How many lines in the data below contain the string "each"? State that number only.

Stored items
☆ ☆ ☆ ☆ ☆

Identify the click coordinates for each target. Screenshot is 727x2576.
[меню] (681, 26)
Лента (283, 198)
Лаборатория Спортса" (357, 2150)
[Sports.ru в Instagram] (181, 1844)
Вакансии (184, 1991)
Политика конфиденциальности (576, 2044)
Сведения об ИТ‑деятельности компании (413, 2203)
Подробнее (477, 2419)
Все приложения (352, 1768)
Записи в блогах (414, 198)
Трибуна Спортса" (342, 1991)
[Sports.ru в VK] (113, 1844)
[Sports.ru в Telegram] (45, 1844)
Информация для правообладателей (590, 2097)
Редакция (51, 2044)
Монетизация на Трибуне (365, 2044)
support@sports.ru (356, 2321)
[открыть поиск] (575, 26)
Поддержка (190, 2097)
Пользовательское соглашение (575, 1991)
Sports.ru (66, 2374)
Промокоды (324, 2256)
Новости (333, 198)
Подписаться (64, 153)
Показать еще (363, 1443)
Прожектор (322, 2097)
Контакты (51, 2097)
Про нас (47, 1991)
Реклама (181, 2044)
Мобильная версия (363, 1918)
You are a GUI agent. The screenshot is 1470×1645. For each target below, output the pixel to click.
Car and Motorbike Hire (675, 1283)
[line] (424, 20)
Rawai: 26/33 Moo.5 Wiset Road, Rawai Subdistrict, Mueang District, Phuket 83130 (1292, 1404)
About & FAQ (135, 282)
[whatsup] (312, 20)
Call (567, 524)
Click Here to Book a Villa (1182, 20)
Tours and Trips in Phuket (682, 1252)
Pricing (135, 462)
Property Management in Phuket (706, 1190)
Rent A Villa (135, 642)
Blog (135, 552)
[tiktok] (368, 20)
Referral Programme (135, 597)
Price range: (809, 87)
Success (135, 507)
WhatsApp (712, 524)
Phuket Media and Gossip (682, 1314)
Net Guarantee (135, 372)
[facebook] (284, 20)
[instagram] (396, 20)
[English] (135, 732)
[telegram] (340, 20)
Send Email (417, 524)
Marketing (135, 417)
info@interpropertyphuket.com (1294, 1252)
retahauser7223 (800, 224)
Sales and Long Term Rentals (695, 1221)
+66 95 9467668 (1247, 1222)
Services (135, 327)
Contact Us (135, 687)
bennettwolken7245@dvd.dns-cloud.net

☆ ☆ ☆ ☆ ☆

» Your response
2